Projects/Case Studies
The
Sage Gateshead
The Sage Gateshead was designed by no less eminent a personality than London-based architect Norman Foster. What is remarkable is how a building project of this magnitude ever got off the ground: The National Lottery Trust funded the lion's share of the 70 million pound building project. The architects worked in cooperation with engineers and specialists from every field of technology, including Buros Arup, Mott, Howe Ltd, McDonald and Happold to name just a few. Foster and Partners had joined forces with them before to complete renowned projects such as the Millennium Dome (Buro Happold) or Swiss Re (Arup) in London.

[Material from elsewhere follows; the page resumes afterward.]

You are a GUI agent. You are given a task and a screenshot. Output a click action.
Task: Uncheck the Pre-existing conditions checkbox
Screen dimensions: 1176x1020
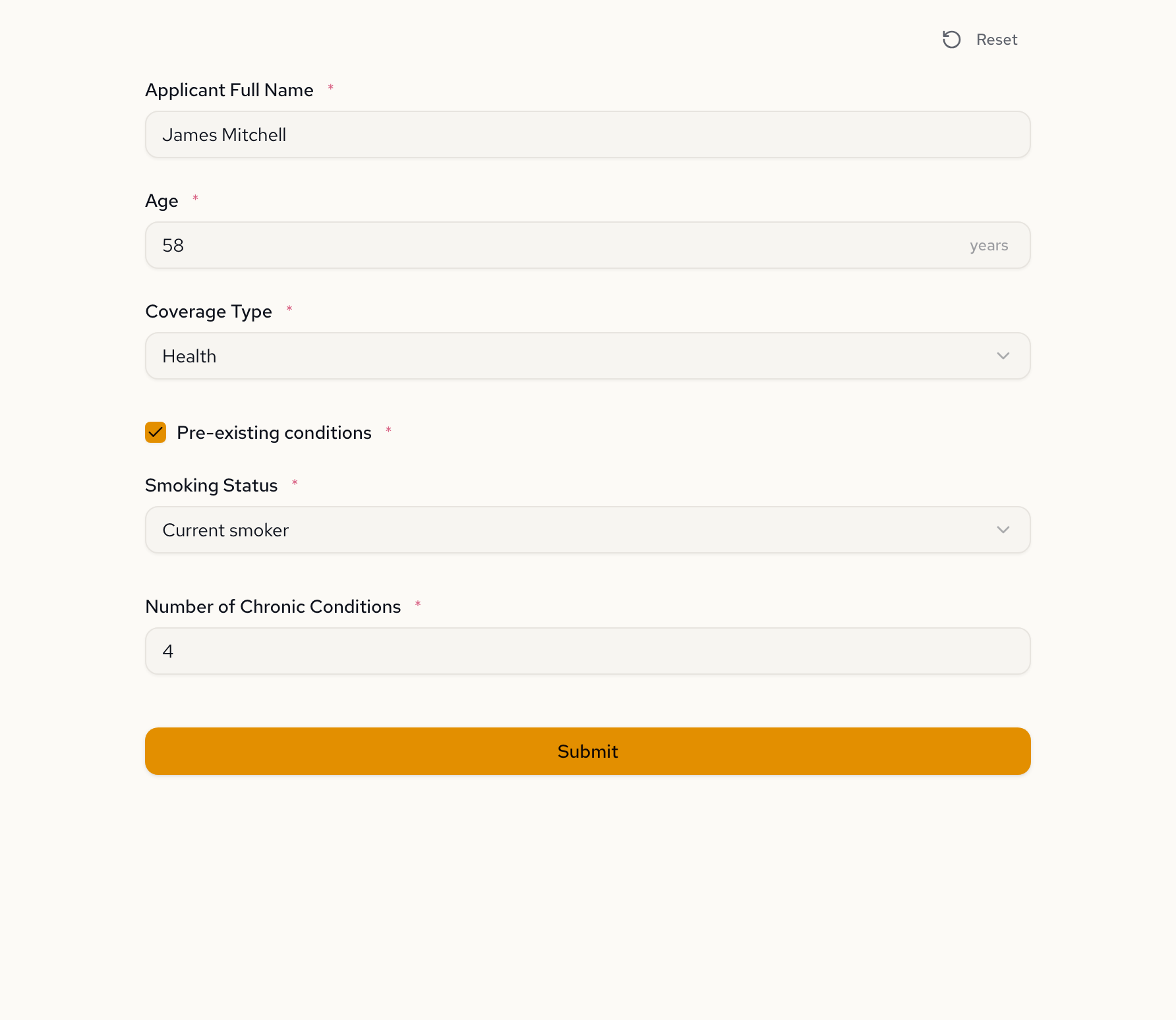[156, 432]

The Sage Gateshead has undoubtedly caught some of the "Bilbao Effect", integral as it is to the structural urban redevelopment of the Gateshead quays: a region which for many years bore the unmistakable stamp of coal and steel manufacture. Together with the neighbouring Baltic Flour Mills complex, now a centre for contemporary art, it fills a yawning and long-standing cultural void. The regeneration plans were ten years in the making. Opened in December 2004, the new music centre now stands confident among buildings of a no less spectacular calibre:
Only a few hundred metres downstream is the Gateshead Millennium Bridge by London-based Wilkinson Eyre Architects, id around the same distance away upstream stands the historical Tyne Bridge. Foster was aiming to create a new landmark with this new building - and as the international interest the building and the program has attracted clearly testify, in this he is certainly succeeded.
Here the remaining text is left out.